The Credit Agreement contains customary covenants for this type of financing, including, but not limited to, covenants that restrict our ability to incur indebtedness; incur liens; sell, transfer, or dispose of property and assets; make investments or acquisitions; pay dividends, make distributions or other restricted payments; and engage in affiliate transactions. The Credit Agreement limits our ability to make certain payments, including dividends and distributions on Fluence Energy, LLC’s equity, the Company's equity and other restricted payments. Under the terms of the Credit Agreement, Fluence Energy, LLC and its subsidiaries are currently limited in their ability to pay cash dividends to, lend to, or make other investments in Fluence Energy, Inc., subject to certain exceptions. In addition, if certain payment conditions under the Credit Agreement are satisfied, including the satisfaction of a minimum excess availability requirement, then additional specified transactions may be made by the Company and its subsidiaries.

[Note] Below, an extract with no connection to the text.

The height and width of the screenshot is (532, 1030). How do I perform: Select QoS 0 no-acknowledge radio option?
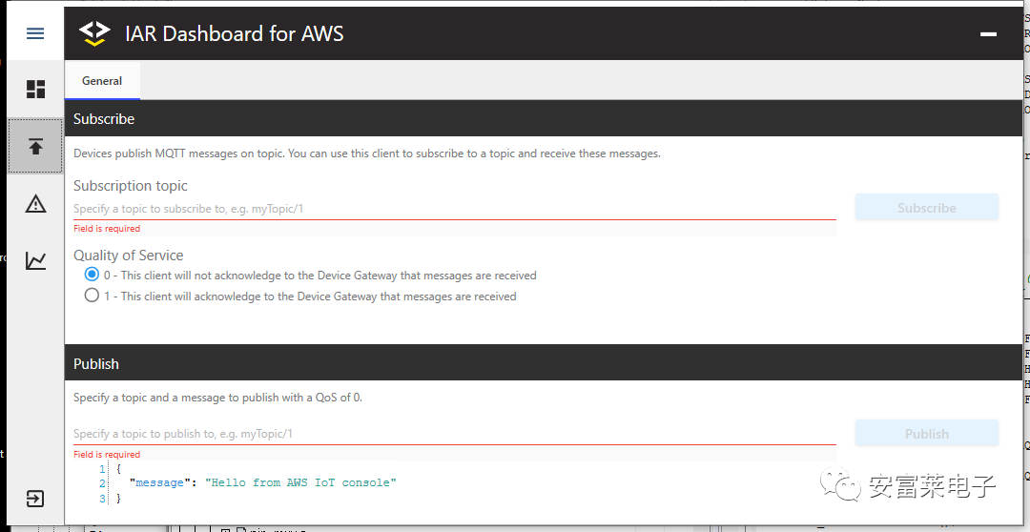click(92, 275)
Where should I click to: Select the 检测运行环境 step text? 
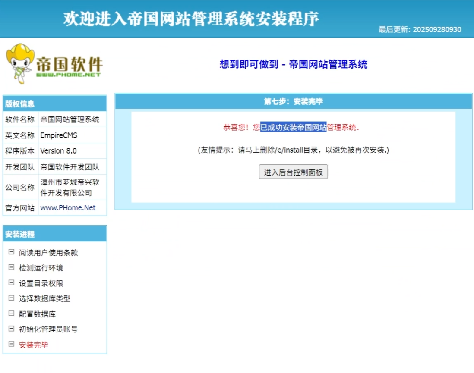(x=41, y=268)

The foregoing description is a summary and does not purport to be complete and is subject to, and qualified in its entirety by, the complete text of the Credit Agreement, which is filed as Exhibit 10.1 hereto and incorporated by reference herein.

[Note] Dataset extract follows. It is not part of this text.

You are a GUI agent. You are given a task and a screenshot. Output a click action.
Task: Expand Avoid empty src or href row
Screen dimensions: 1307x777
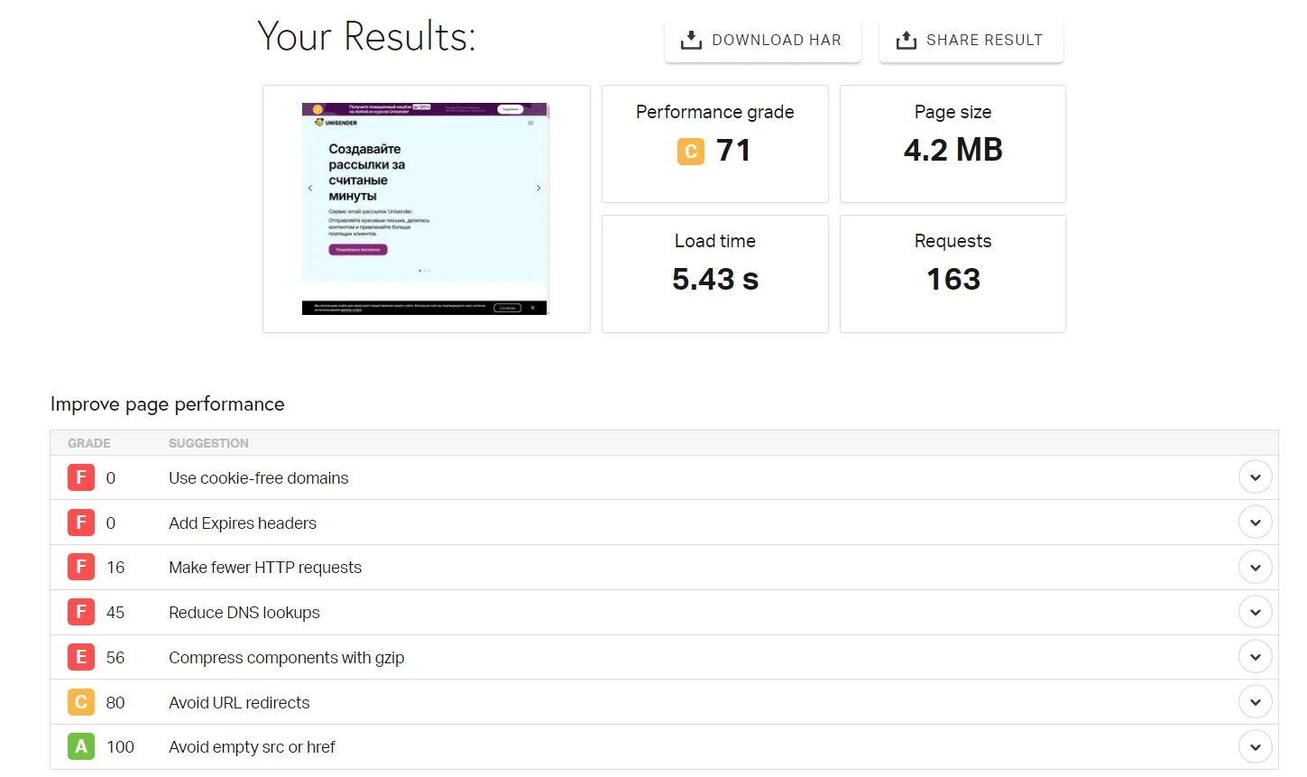[1255, 747]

Item 1.02. Termination of a Material Definitive Agreement.
On the November 22, 2023, concurrently and in connection with entry into the Credit Agreement, the Company terminated its existing Revolving Credit Agreement, dated November 1, 2021, by and among Fluence Energy, LLC, as the borrower, the Company, as a parent guarantor, the subsidiary guarantors party thereto, the lenders party thereto and JP Morgan Chase Bank, N.A., as administrative agent and collateral agent (as amended, the “Terminated Revolving Credit Agreement”), which provided for borrowings up to $200.0 million under a secured revolving credit facility. The Terminated Revolving Credit Agreement was scheduled to mature on November 1, 2025. On the termination date, the Company prepaid all amounts outstanding under the Terminated Revolving Credit Agreement and terminated all Commitments (as defined in the Terminated Revolving Credit Agreement) thereunder. No penalties were due or owing, and no penalties were required to be paid as a result of the termination.
Item 2.03. Creation of a Direct Financial Obligation or an Obligation under an Off-Balance Sheet Arrangement of a Registrant.
The disclosure required by this item is included in Item 1.01 above and is incorporated herein by reference.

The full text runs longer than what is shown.